As you can tell from the cover, Death and the Maidens deals with Ra's Al-Ghul. I don't know a lot of the history of him, but he is a bit more supernatural than I like my Batman villians to be (with the Lazarus Pits and him being centuries old and all). So when we are immediately introduced to a hitherto unknown daughter of his, Nyssa, and her back story gets spliced into the action of the main story, I had a bit of a hard time. The problem was both little knowledge on Ra's and company, but also I didn't really care what was going on.
The main idea is that Nyssa is completely against her father, wanting him dead. And Ra's is dying, having been deprived of his Lazarus Pits by Batman (I think). So Ra's visits Batman with a desperate deal: he will trade Batman a drink that will allow him to communicate with his dead parents in exchange for a working Lazarus Pit.
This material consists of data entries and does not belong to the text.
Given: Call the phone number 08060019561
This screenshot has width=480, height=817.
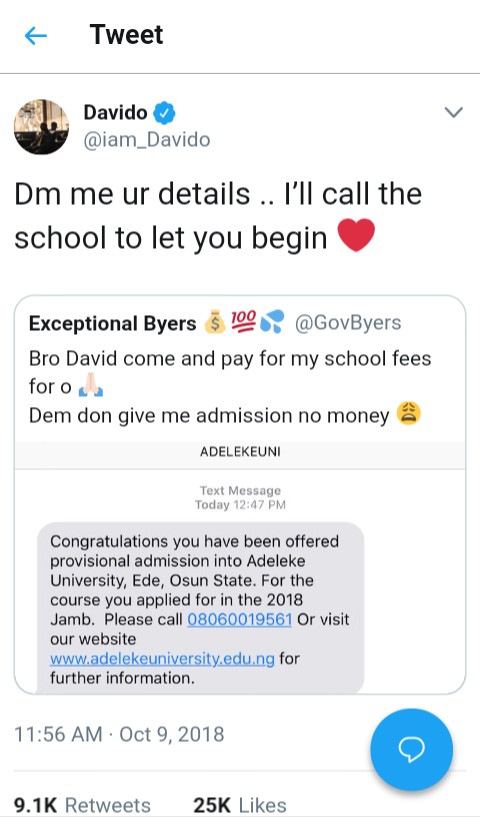Looking at the screenshot, I should [x=239, y=620].
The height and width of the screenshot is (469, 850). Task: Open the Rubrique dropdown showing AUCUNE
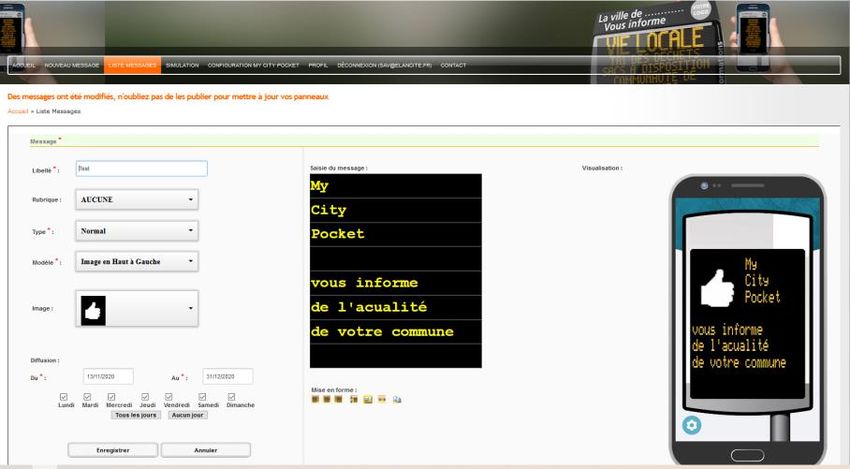pyautogui.click(x=137, y=200)
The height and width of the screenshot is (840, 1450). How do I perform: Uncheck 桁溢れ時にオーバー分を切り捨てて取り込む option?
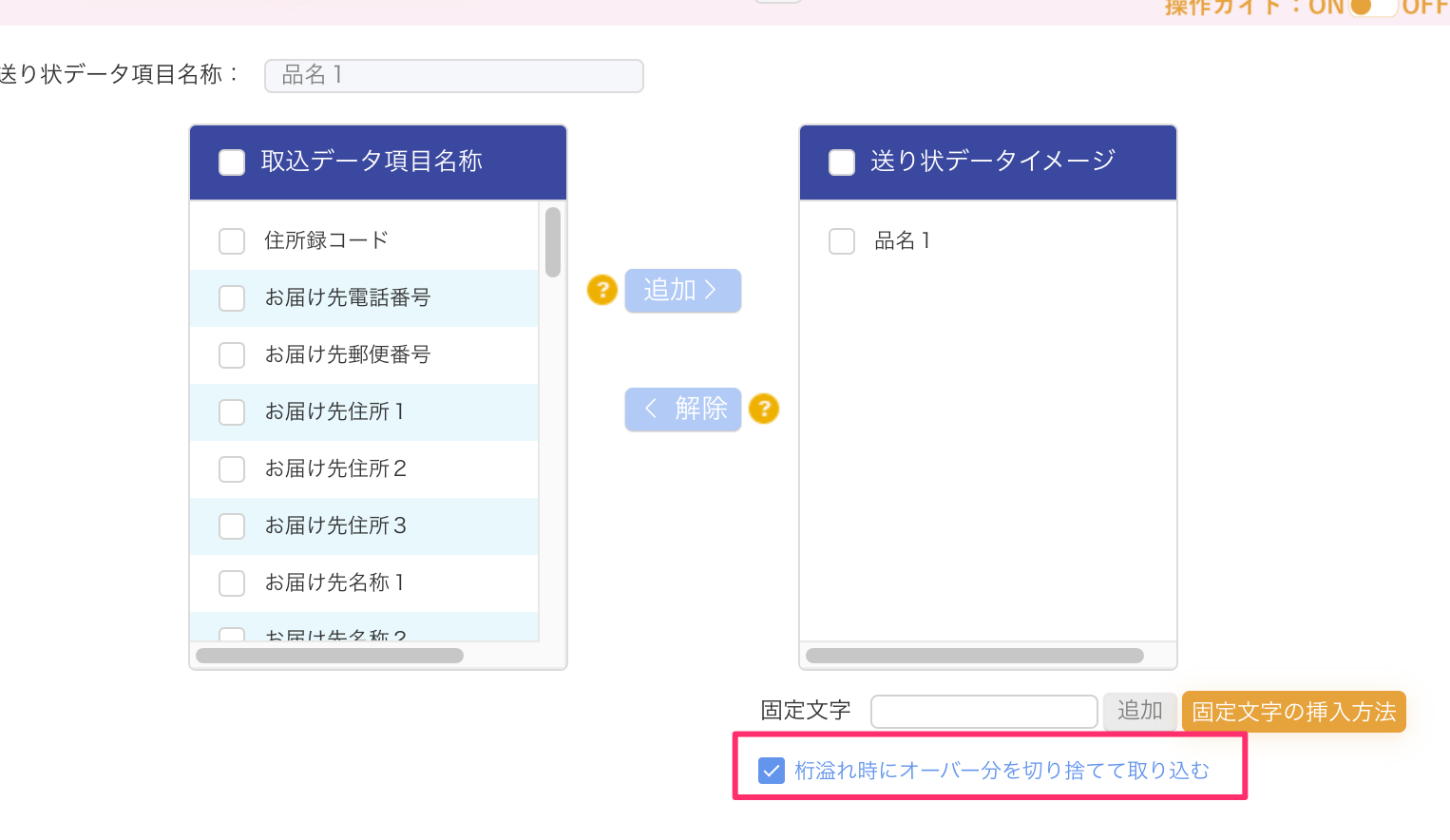[x=772, y=771]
Meanwhile Nyssa is busy kidnapping her sister Talia and plotting the murders of both her father and Superman. (As a side note, Superman has an awesome and completely unexpected moment in this story).
One of the main problems with this story was one pointed out by Craig Johnson on Comics Bulletin: Batman is like a side character in this story. Even the whole plot with his parents seems completely unnecessary.
So overall, I wasn't really fond of this graphic novel. The story was just okay, nothing special. I'd pass this up in favour of something like The Long Halloween or Knightfall pt 1.